━━━━━ DATA SUPPLIED ━━━━━

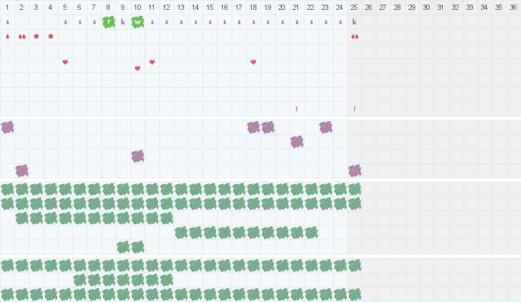The height and width of the screenshot is (302, 521).
Task: Click the pink heart on day 18
Action: pos(253,62)
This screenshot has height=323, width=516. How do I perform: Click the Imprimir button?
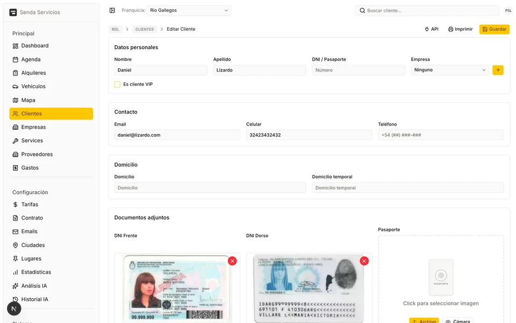tap(460, 29)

━━━━━

* EXERCISE OBJECTIVE *
Your output should be the lines from the one with "This screenshot has" through the end of the listing, copied exactly and with the pictures left out.

* FINAL ANSWER *
This screenshot has height=323, width=516. How do I perform: Click the Imprimir button?
tap(460, 29)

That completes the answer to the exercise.